MiniMax releases M3 open weights with 1M context and frontier coding
Open-source M3 model delivers 1M context and frontier coding abilities.
MiniMax has dropped the open weights for its M3 model as of June 12, 2026, making waves in the r/LocalLLaMA community. The model packs frontier-level performance in coding and agentic tasks, supported by a 1M-token context window enabled by MiniMax Sparse Attention (MSA) — a novel attention mechanism that efficiently handles long sequences. It also natively supports multimodality, allowing it to process and generate text, images, and potentially other modalities out of the box. This positions M3 as a serious contender among open-weight models, rivaling proprietary offerings in benchmark-heavy domains like code generation and multi-step reasoning.
For developers and organizations, the release means access to a high-capability model that can run locally or on private infrastructure, bypassing API costs and data privacy concerns. The 1M context window is particularly valuable for tasks like analyzing entire codebases, processing large documents, or building advanced AI agents that require long-term memory. With open weights, the community can fine-tune, distill, or integrate M3 into custom workflows, potentially accelerating innovation in open-source AI agents and coding assistants.

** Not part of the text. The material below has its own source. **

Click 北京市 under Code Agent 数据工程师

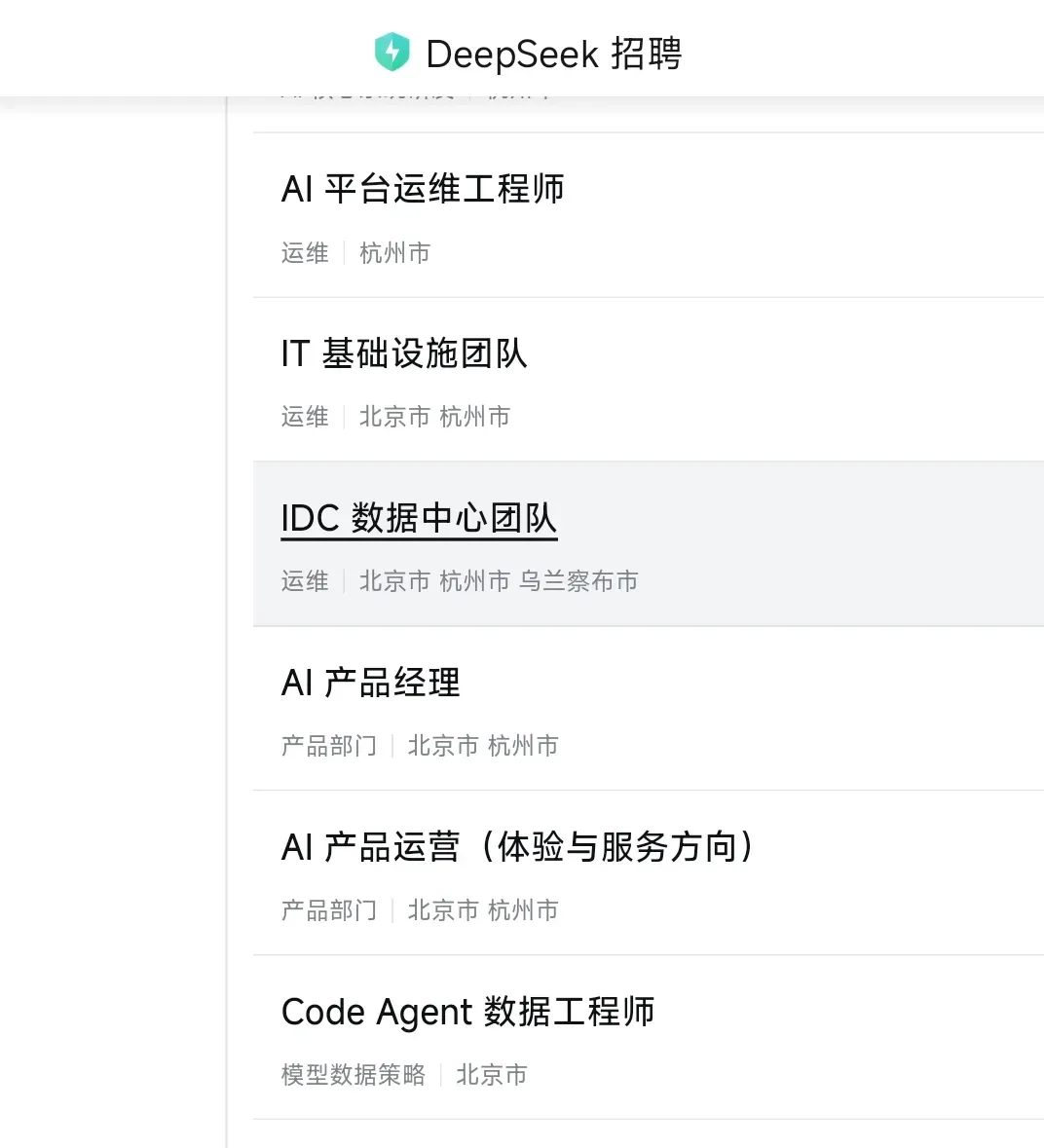pyautogui.click(x=491, y=1075)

- MiniMax released M3 open weights on June 12, 2026, targeting coding and agentic tasks.
- 1M token context window uses MiniMax Sparse Attention (MSA) for efficient long-range processing.
- Native multimodality allows handling of text, images, and other inputs without separate models.
Why It Matters
Open-source M3 brings frontier coding and 1M context to the community, democratizing advanced AI agent development.